When you say autonomous AIs, do you mean AIs that are autonomous and superinteligent?

Do you think they could he deployed by basement hackers, or only by large organisations?

Do you think an organisation like the military or business has a motivation to deploy them?

Do you agree that there are dangers to an FAI project that goes wrong?

Do you have a plan B to cope with a FAI that goes rogue?

Do you think that having a AI potentially running the world is an attractive idea to a lot of people?

Comment author: Kaj_Sotala 18 March 2016 10:58:28AM 0 points [-]

When you say autonomous AIs, do you mean AIs that are autonomous and superinteligent?

AIs that are initially autonomous and non-superintelligent, then gradually develop towards superintelligence. (With the important caveat that it's unclear whether an AI needed to be generally superintelligent in order to pose a major risk for society. It's conceivable that superintelligence in some more narrow domain, like cybersecurity, would be enough - particularly in a sufficiently networked society.)

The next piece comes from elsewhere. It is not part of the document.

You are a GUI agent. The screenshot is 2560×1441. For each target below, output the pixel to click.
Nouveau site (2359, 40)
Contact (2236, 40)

Do you think they could he deployed by basement hackers, or only by large organisations?

Hard to say. The way AI has developed so far, it looks like the capability might be restricted to large organizations with lots of hardware resources at first, but time will likely drive down the hardware requirements.

Do you think an organisation like the military or business has a motivation to deploy them?

Yes.

Do you agree that there are dangers to an FAI project that goes wrong?

Yes.

Do you have a plan B to cope with a FAI that goes rogue?

Such a plan would seem to require lots of additional information about both the specifics of the FAI plan, and also the state of the world at that time, so not really.

Do you think that having a AI potentially running the world is an attractive idea to a lot of people?

Depends on how we're defining "lots", but I think that the notion of a benevolent dictator has often been popular in many circles, who've also acknowledged its largest problems to be that 1) power tends to corrupt 2) even if you got a benevolent dictator, you also needed a way to ensure that all of their successors were benevolent. Both problems could be overcome with an AI, so on that basis at least I would expect lots of people to find it attractive. I'd also expect it to be considered more attractive in e.g. China, where people seem to be more skeptical towards democracy than they are in the West.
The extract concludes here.